Dialect continuum

Geographic range of dialects that vary more strongly at the distant ends

A dialect continuum or dialect chain is a series of language varieties spoken across some geographical area such that neighboring varieties are mutually intelligible, but the differences accumulate over distance so that widely separated varieties may not be. This is a typical occurrence with widely spread languages and language families around the world, when these languages did not spread recently. Some prominent examples include the Indo-Aryan languages across large parts of India, varieties of Arabic across north Africa and southwest Asia, the Chinese languages or dialects, and subgroups of the Romance, Germanic and Slavic families in Europe. Leonard Bloomfield used the name dialect area.[1] Charles F. Hockett used the term L-complex.[2]

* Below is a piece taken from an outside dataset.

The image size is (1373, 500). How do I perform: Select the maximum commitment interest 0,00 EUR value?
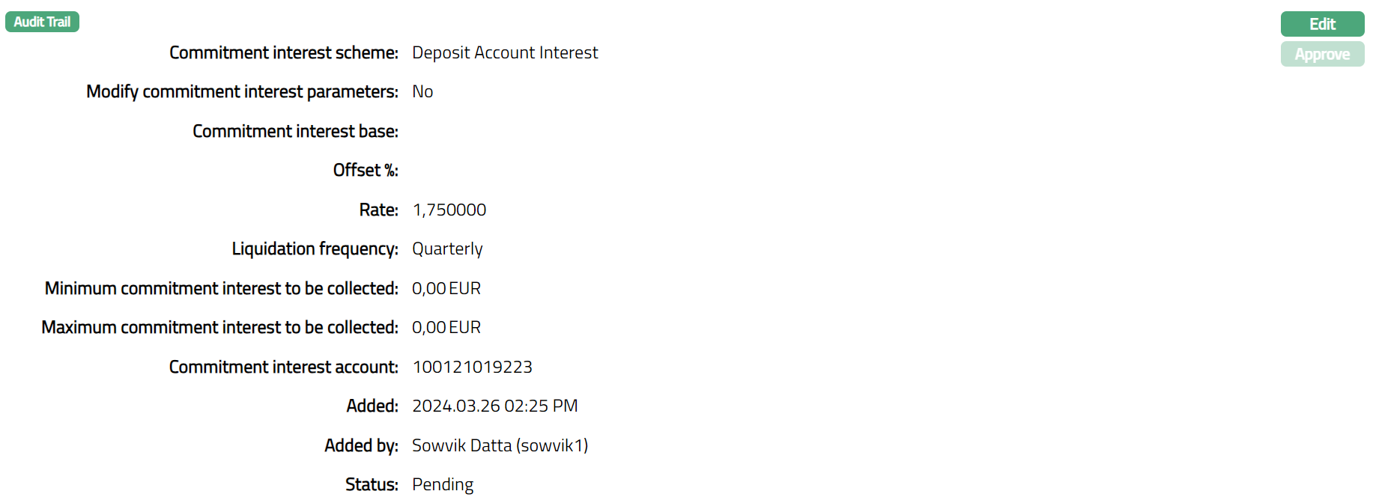tap(446, 328)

Dialect continua typically occur in long-settled agrarian populations, as innovations spread from their various points of origin as waves. In this situation, hierarchical classifications of varieties are impractical. Instead, dialectologists map variation of various language features across a dialect continuum, drawing lines called isoglosses between areas that differ with respect to some feature.[3]

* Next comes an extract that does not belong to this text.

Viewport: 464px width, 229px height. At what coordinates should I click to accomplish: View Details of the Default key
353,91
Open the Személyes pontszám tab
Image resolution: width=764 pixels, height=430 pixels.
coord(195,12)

A variety within a dialect continuum may be developed and codified as a standard language, and then serve as an authority for part of the continuum, e.g. within a particular political unit or geographical area. Since the early 20th century, the increasing dominance of nation-states and their standard languages has been steadily eliminating the nonstandard dialects that comprise dialect continua, making the boundaries ever more abrupt and well-defined.

Dialectologists record variation across a dialect continuum using maps of various features collected in a linguistic atlas, beginning with an atlas of German dialects by Georg Wenker (from 1888), based on a postal survey of schoolmasters. The influential Atlas linguistique de la France (1902–10) pioneered the use of a trained fieldworker.[4] These atlases typically consist of display maps, each showing local forms of a particular item at the survey locations.[5]

Secondary studies may include interpretive maps, showing the areal distribution of various variants.[5] A common tool in these maps is an isogloss, a line separating areas where different variants of a particular feature predominate.[6]

In a dialect continuum, isoglosses for different features are typically spread out, reflecting the gradual transition between varieties.[7] A bundle of coinciding isoglosses indicates a stronger dialect boundary, as might occur at geographical obstacles or long-standing political boundaries.[8] In other cases, intersecting isoglosses and more complex patterns are found.[9]

Standard varieties may be developed and codified at one or more locations in a continuum until they have independent cultural status (autonomy), a process the German linguist Heinz Kloss called ausbau. Speakers of local varieties typically read and write a related standard variety, use it for official purposes, hear it on radio and television, and consider it the standard form of their speech, so that any standardizing changes in their speech are towards that variety. In such cases the local variety is said to be dependent on, or heteronomous with respect to, the standard variety.[11]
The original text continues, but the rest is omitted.